◆ Brief ◆
Only the lines of the data holding the string "chart" need to be returned.

◆ Saved entries ◆
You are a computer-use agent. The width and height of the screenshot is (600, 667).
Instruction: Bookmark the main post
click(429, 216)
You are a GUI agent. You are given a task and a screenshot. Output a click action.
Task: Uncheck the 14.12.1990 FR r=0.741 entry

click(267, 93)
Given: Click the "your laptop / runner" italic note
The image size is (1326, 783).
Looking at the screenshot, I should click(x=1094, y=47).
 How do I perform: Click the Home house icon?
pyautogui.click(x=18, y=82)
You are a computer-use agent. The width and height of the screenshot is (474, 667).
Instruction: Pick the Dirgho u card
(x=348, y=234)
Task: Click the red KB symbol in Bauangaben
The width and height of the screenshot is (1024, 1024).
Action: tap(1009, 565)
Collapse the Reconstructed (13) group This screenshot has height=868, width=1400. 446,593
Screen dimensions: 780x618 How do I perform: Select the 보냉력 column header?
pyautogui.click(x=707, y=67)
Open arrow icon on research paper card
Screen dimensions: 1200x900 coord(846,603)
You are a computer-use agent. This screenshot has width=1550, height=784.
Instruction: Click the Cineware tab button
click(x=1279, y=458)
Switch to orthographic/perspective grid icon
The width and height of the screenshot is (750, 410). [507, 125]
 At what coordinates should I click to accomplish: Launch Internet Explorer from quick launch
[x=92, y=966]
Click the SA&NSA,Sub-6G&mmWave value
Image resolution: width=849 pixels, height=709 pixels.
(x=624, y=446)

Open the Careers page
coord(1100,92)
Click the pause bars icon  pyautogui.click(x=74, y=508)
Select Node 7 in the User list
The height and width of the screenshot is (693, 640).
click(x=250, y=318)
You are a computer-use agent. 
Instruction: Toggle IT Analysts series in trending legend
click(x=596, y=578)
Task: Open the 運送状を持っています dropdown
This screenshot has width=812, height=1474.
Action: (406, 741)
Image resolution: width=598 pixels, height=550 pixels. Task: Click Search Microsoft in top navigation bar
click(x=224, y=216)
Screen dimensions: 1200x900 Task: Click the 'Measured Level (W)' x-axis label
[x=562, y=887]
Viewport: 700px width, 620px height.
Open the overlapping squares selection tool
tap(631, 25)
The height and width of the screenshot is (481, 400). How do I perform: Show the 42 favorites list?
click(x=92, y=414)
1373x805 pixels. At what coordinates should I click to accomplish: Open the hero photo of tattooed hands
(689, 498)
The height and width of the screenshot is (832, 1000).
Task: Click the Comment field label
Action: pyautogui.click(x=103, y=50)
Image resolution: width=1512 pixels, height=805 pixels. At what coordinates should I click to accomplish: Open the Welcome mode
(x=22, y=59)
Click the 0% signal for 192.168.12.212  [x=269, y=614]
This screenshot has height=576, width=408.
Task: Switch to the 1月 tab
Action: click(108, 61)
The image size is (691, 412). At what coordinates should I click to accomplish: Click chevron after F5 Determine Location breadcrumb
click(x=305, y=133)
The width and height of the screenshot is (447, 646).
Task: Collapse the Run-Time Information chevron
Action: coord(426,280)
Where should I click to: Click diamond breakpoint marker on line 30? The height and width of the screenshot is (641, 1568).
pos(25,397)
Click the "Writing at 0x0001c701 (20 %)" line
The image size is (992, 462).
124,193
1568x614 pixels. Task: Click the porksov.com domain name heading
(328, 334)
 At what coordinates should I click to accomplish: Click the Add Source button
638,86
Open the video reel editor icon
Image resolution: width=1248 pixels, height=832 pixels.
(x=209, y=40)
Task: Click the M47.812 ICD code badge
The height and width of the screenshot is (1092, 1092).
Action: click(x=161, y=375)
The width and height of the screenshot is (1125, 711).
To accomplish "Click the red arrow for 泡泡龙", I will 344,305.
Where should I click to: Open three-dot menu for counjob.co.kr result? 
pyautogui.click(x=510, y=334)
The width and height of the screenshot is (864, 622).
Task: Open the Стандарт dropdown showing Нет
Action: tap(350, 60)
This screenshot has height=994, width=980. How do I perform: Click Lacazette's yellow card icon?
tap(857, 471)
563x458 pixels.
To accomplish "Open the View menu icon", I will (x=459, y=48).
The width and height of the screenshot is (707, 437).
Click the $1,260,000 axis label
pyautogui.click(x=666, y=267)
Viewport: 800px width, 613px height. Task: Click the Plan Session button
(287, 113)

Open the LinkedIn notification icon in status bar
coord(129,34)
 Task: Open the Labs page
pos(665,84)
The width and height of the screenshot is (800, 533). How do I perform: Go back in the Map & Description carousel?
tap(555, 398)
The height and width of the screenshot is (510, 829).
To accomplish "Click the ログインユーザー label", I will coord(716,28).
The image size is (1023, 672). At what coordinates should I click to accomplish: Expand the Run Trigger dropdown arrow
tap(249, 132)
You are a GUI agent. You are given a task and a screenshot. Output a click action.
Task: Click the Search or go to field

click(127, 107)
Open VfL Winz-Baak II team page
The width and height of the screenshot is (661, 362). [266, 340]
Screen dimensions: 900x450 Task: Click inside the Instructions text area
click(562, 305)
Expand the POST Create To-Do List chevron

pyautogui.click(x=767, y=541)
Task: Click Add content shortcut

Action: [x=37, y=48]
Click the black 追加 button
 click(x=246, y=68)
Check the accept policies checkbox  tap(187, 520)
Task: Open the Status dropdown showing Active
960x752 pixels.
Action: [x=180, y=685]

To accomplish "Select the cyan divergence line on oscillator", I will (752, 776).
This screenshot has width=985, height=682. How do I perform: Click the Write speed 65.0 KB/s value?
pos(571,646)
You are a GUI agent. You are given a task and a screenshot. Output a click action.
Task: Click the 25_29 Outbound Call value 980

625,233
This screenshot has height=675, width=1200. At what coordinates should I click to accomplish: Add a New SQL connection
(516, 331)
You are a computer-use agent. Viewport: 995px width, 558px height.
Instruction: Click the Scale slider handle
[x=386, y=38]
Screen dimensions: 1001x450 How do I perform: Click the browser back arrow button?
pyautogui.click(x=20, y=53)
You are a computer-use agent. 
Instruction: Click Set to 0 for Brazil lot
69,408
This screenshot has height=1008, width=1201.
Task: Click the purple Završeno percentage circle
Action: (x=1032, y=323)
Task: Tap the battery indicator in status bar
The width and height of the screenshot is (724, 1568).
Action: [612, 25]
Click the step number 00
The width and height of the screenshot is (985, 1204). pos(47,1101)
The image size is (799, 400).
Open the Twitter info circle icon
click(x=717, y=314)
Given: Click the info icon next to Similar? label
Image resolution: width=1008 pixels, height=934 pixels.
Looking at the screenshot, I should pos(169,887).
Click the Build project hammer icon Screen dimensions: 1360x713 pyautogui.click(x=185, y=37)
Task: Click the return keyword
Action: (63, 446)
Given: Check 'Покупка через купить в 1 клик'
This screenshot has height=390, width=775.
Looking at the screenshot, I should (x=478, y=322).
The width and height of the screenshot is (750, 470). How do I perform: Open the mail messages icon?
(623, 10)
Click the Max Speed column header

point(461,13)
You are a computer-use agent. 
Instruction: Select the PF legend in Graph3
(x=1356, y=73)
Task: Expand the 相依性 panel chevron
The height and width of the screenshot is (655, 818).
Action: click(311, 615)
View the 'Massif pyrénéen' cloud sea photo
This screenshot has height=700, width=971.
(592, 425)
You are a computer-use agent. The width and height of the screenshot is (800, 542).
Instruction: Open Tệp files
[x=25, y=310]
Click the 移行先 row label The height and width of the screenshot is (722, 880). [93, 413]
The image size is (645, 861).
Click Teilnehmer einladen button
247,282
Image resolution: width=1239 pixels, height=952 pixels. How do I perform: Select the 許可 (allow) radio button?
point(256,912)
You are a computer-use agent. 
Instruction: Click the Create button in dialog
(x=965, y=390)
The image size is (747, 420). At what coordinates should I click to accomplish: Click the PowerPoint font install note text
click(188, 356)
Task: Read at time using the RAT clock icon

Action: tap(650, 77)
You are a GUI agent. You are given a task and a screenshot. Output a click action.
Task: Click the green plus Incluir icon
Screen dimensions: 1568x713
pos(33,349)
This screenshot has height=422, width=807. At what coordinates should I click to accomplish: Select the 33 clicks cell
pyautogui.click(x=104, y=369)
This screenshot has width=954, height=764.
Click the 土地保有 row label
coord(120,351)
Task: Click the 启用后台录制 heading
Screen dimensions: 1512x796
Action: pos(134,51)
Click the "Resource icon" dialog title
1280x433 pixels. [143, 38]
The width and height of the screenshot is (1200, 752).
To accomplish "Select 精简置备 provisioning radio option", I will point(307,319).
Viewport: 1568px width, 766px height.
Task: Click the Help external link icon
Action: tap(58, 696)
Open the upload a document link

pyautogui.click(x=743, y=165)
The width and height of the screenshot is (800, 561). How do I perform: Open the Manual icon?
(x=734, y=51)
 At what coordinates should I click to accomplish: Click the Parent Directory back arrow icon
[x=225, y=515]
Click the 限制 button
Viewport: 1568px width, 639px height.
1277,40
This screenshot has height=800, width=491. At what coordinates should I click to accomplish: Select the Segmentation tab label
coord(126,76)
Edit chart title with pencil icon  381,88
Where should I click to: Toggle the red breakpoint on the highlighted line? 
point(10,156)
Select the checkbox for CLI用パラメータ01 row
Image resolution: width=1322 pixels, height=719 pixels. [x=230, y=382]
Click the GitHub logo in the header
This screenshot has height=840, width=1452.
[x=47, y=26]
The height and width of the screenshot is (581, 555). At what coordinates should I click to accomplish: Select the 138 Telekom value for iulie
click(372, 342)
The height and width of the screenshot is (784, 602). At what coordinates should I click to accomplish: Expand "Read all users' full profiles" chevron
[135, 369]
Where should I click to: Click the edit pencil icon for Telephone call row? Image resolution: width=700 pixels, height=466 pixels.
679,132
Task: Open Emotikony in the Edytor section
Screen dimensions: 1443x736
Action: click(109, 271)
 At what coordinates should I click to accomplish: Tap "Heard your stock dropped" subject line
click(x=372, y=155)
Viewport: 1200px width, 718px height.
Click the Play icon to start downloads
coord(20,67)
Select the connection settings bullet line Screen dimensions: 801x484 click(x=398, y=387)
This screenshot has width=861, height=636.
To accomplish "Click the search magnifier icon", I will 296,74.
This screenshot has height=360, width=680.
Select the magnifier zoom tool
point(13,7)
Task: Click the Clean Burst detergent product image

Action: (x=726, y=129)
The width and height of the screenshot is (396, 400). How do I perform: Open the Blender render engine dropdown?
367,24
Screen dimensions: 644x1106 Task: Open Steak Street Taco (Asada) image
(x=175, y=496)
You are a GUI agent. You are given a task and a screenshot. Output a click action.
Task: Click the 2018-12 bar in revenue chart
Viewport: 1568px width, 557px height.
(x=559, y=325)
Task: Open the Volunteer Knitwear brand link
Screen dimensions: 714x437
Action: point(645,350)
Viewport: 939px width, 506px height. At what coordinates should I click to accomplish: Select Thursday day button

◆ Exercise response ◆
Edit chart title with pencil icon  381,88
Task: Click the 2018-12 bar in revenue chart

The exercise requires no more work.